The defendant’s counsel then proceeded to project the report on the screen. The plaintiff’s counsel continued to object that defence counsel was departing from the factual portions in the report and venturing into the doctor’s examination and opinion. Ultimately, defence counsel agreed to stop projecting the report.

However, defence counsel then proceeded to project another report on the screen, this time from a physiotherapist. The trial judge permitted the report to be projected, noting that “a physiotherapist is not a doctor” and that his direction not to project doctors’ reports did not apply to her.

The Court also took issue with the trial judge’s treatment of the report projection issue, and agreed with the plaintiff that the defendants should not have been permitted to use the projected excerpts from the expert reports.

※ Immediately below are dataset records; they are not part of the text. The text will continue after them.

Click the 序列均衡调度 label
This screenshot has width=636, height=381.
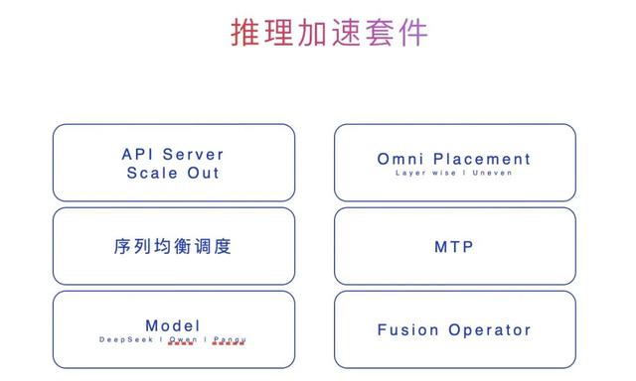tap(173, 246)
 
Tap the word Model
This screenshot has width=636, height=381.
tap(173, 325)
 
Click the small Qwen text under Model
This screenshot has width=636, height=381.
tap(183, 339)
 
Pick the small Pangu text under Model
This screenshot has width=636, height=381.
tap(230, 339)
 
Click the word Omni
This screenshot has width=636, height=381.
tap(400, 159)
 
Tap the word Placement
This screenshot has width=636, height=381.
tap(481, 159)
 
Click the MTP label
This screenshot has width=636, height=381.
tap(454, 246)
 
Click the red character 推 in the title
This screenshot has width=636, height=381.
tap(245, 34)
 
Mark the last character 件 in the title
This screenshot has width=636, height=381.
tap(412, 34)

First, the Court held that upon objection by plaintiff’s counsel, the trial judge had not dealt with the matter immediately and effectively. Second, the Court found that the projected words from the expert’s report on the screen would have distracted the jury when their attention should have been on the witness. Third, the cross-examination implicitly relied on the hearsay value of the expert’s reports before the reports had been properly admitted by the experts themselves as part of the defendants’ case.  Finally, the Court found that the approach taken by the defendant’s counsel effectively permitted him to get around the usual requirement that parties must choose between filing a medical report as evidence, or calling the practitioner as a witness, but not both.

Ultimately, while the Court observed that there are circumstances where it is helpful to project images in front of a jury during cross-examination (such as a map or diagram), the defendant’s counsel’s approach in this case was improper and should not have been permitted by the trial judge.